Direktur Eksekutif Indikator Politik Indonesia Burhanuddin Muhtadi merilis hasil survei tersebut secara virtual Minggu (21/2/2021). Turut hadir Gubernur Jawa Barat Ridwan Kamil, Gubernur Jawa Tengah Ganjar Pranowo dan sejumlah narasumber lain.
Survei dilakukan secara by phone terhadap 1.200 responden yang dipilih secara acak dari sampel survei tatap muka langsung yang dilakukan Indikator Politik Indonesia pada rentang Maret 2018 hingga Maret 2020. Survei ini memiliki margin of error sekitar 2,9 persen pada tingkat kepercayaan 95 persen.
Burhanudin menuturkan masih ada 41 persen responden yang tidak bersedia divaksin. Sementara yang bersedia hanya 15,8 persen. Adapun pengaruh vaksin terhadap kepemimpinan Presiden Joko Widodo juga tak memberikan dampak signifikan.
"Dari kesediaan warga divaksin yang sangat bersedia 15,8 persen. Total 41 persen warga kurang bersedia atau tidak bersedia. Survei kami di bulan Desember yang kurang bersedia atau tidak bersedia 43 persen. Jadi turun hanya dua persen, efek Presiden Jokowi hanya dua persen menurunkan mereka yang awalnya tidak bersedia menjadi bersedia divaksin," katanya.
Dari total responden yang kurang atau tidak bersedia divaksin, 54,2 persen diantaranya punya alasan efek samping vaksin yang belum ditemukan atau tidak aman.
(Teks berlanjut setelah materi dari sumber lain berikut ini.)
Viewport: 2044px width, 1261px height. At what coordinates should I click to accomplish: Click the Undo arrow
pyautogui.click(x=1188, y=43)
Mayoritas kekhawatiran dirasakan oleh perempuan dengan entis non-Jawa.
"Jadi pemerintah harus menjelaskan bahwa vaksin itu tidak punya efek samping yang berbahaya," ungkap Burhan.
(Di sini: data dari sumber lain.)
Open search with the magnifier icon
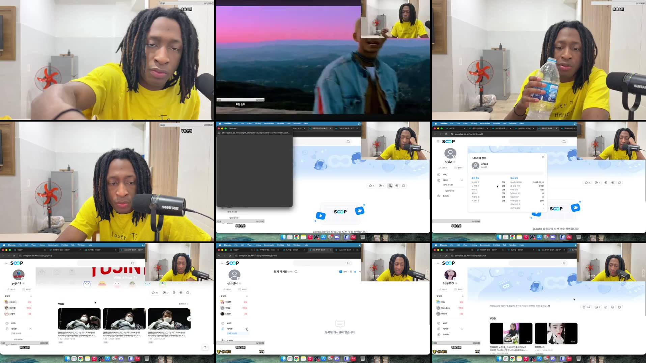Screen dimensions: 646x363 pyautogui.click(x=132, y=263)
Selain itu, survei juga dilakukan berdasarkan basis Pemilihan Presiden 2019. Hasilnya, pemilih Prabowo-Sandi sedikit lebih khawatir terkait apakah vaksin punya efek samping daripada pendukung Jokowi-Ma'ruf.
"Ini temuan, artinya problem tentang vaksin bukan semata problem keshatan tapi politik, struktur sosial serta suku, agama, ras. Saya usulkan ada program vaksinasi dimana Pak Prabowo dan Pak Sandi berada di depan agar ramai-ramai menyukseskan vaksinasi karena datanya clear and clean. Lagipula keduanya sudah ada di pemerintahan,” tuturnya.
Kemudian, berdasarkan analisis multivariate disimpulkan, kesediaan menerima vaksin signifikan dipengaruhi oleh etnis, agama, pendidikan, ancaman Covid-19, dan tingkat kepercayaan terhadap efektivitas vaksin.
Lalu, kelompok etnis Jawa signifikan lebih tinggi kesediaannya menerima vaksin. Kelompok agama Islam signifikan lebih resisten terhadap vaksin.
Data lain juga menyimpulkan, semakin tinggi pendidikan maka semakin tinggi kesediaannya menerima vaksin. Semakin sering merasa takut tertular Covid-19 maka semakin tinggi kesediaannya menerima vaksin.
"Datanya konsisten, terbukti semakin rendah tingkat pendapatan semakin malas divaksin. Mengapa? Ini banyak jawabannya tapi bisa dihubungkan dengan variabel lain. Mereka yang percaya Covid hoaks umumnya kelas menengah bawah jadi bukan karena akses informasi saja. Kelas menengah bawah itu mungkin merasa sentuhan dengan isu Covid tak sebanyak kelas menengah atas," jelasnya.